Reproduce every line of these rows with nothing changed.
─── Excerpted records
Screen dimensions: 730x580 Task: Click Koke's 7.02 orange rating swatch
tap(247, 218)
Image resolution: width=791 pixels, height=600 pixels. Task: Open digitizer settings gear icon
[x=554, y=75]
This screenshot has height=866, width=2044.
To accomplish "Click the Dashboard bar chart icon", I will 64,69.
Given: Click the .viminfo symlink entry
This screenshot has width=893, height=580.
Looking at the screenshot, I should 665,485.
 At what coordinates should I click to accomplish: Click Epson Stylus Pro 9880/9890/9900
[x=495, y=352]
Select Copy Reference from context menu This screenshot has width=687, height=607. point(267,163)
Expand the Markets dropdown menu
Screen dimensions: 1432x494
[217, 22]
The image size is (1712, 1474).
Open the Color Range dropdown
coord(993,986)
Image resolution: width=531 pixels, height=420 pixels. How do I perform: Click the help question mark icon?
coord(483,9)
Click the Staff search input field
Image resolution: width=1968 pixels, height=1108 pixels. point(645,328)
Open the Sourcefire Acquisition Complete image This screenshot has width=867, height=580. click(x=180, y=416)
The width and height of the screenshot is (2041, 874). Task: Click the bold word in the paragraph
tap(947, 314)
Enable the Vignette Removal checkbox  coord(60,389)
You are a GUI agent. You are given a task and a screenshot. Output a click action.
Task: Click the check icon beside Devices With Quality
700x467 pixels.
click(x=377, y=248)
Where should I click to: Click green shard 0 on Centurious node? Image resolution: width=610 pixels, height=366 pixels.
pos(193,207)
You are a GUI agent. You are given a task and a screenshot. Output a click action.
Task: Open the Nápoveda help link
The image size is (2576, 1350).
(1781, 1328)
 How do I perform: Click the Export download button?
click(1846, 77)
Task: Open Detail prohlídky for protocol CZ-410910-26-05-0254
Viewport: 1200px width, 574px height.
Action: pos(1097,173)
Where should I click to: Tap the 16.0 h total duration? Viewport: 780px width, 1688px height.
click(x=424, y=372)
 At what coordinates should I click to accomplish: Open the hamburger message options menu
──────
Solution for this task.
Screen dimensions: 730x580 Task: Click Koke's 7.02 orange rating swatch
tap(247, 218)
Image resolution: width=791 pixels, height=600 pixels. Task: Open digitizer settings gear icon
[x=554, y=75]
This screenshot has height=866, width=2044.
To accomplish "Click the Dashboard bar chart icon", I will 64,69.
Given: Click the .viminfo symlink entry
This screenshot has width=893, height=580.
Looking at the screenshot, I should 665,485.
 At what coordinates should I click to accomplish: Click Epson Stylus Pro 9880/9890/9900
[x=495, y=352]
Select Copy Reference from context menu This screenshot has width=687, height=607. point(267,163)
Expand the Markets dropdown menu
Screen dimensions: 1432x494
[217, 22]
The image size is (1712, 1474).
Open the Color Range dropdown
coord(993,986)
Image resolution: width=531 pixels, height=420 pixels. How do I perform: Click the help question mark icon?
coord(483,9)
Click the Staff search input field
Image resolution: width=1968 pixels, height=1108 pixels. point(645,328)
Open the Sourcefire Acquisition Complete image This screenshot has width=867, height=580. click(x=180, y=416)
The width and height of the screenshot is (2041, 874). Task: Click the bold word in the paragraph
tap(947, 314)
Enable the Vignette Removal checkbox  coord(60,389)
You are a GUI agent. You are given a task and a screenshot. Output a click action.
Task: Click the check icon beside Devices With Quality
700x467 pixels.
click(x=377, y=248)
Where should I click to: Click green shard 0 on Centurious node? Image resolution: width=610 pixels, height=366 pixels.
pos(193,207)
You are a GUI agent. You are given a task and a screenshot. Output a click action.
Task: Open the Nápoveda help link
The image size is (2576, 1350).
(1781, 1328)
 How do I perform: Click the Export download button?
click(1846, 77)
Task: Open Detail prohlídky for protocol CZ-410910-26-05-0254
Viewport: 1200px width, 574px height.
Action: pos(1097,173)
Where should I click to: Tap the 16.0 h total duration? Viewport: 780px width, 1688px height.
click(x=424, y=372)
 At what coordinates should I click to accomplish: Open the hamburger message options menu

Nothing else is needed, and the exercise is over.